== Given data ==

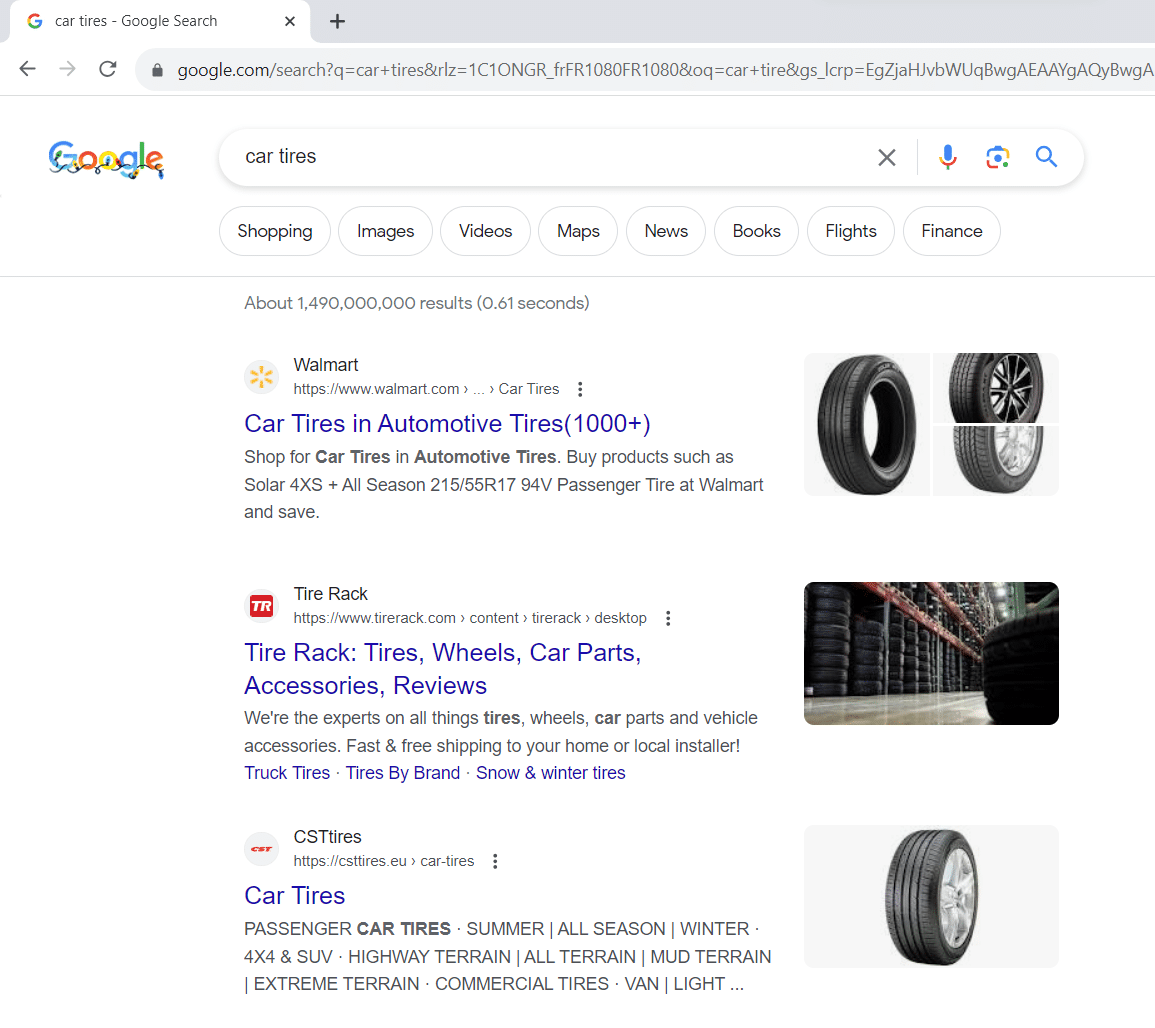Select the Images filter tab
Image resolution: width=1155 pixels, height=1028 pixels.
[x=385, y=231]
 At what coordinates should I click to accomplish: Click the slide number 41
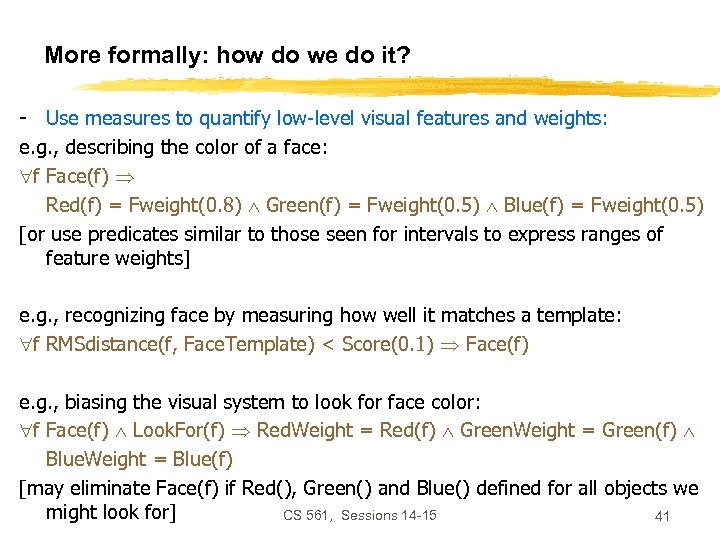pyautogui.click(x=661, y=516)
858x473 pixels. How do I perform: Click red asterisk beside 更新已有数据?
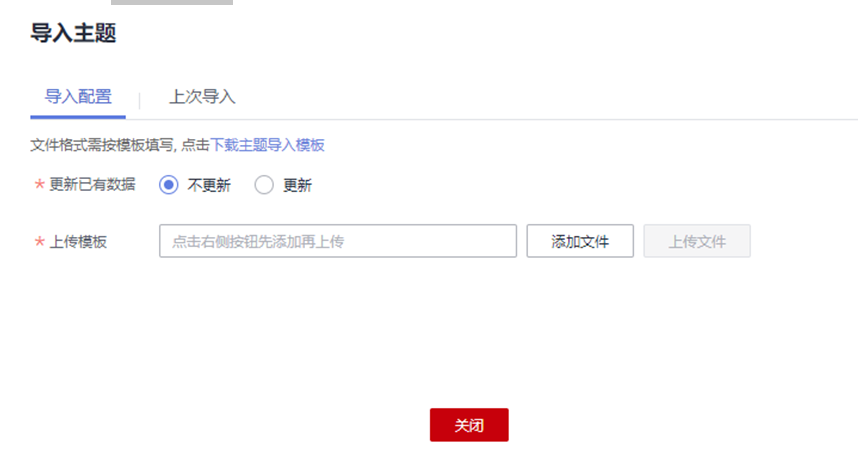click(x=39, y=184)
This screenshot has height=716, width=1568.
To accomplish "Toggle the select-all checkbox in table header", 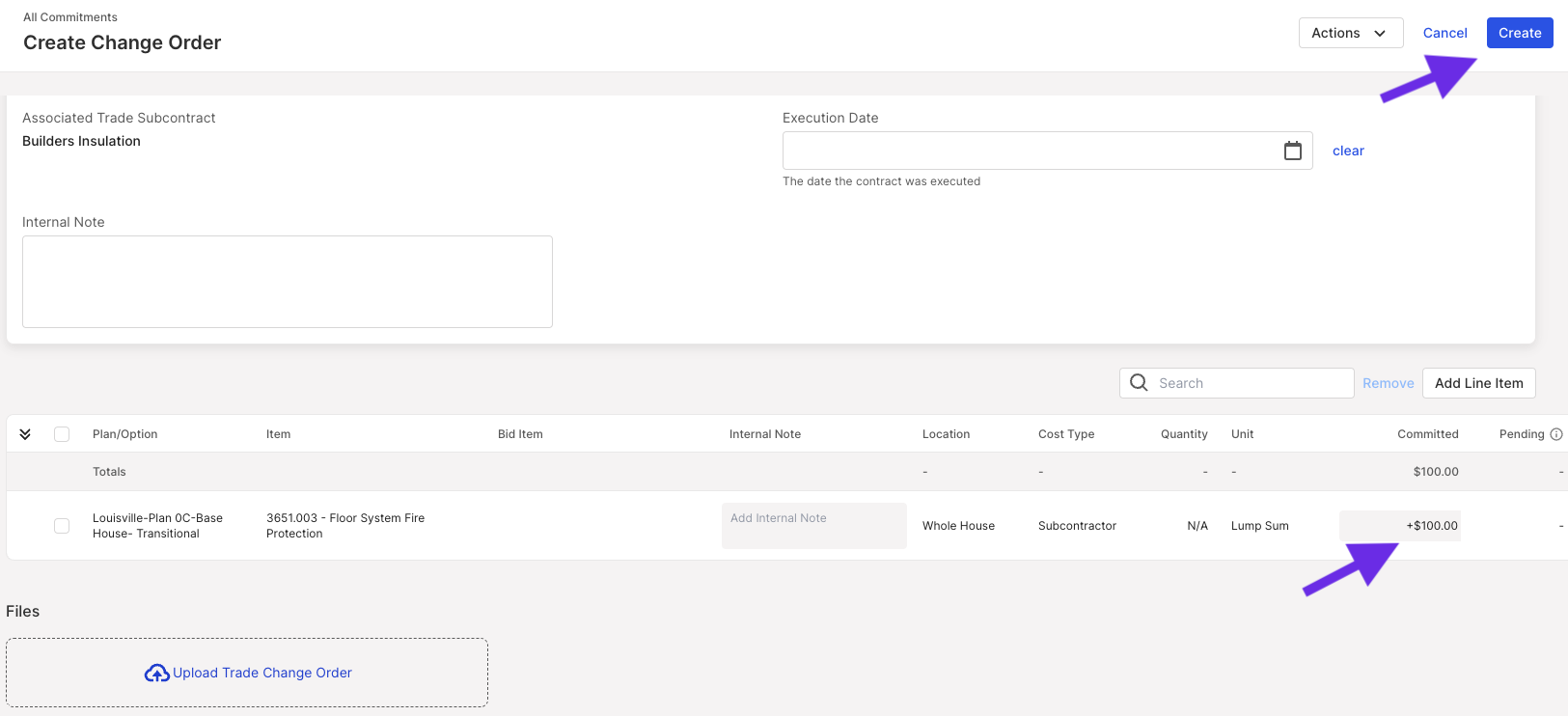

===

- [Exercise goal]: Output every line of the listing above word for word, omitting the pictures.

- [Written response]:
Select the Images filter tab
Image resolution: width=1155 pixels, height=1028 pixels.
[x=385, y=231]
 At what coordinates should I click to accomplish: Click the slide number 41
pyautogui.click(x=661, y=516)
858x473 pixels. How do I perform: Click red asterisk beside 更新已有数据?
click(x=39, y=184)
This screenshot has height=716, width=1568.
To accomplish "Toggle the select-all checkbox in table header", 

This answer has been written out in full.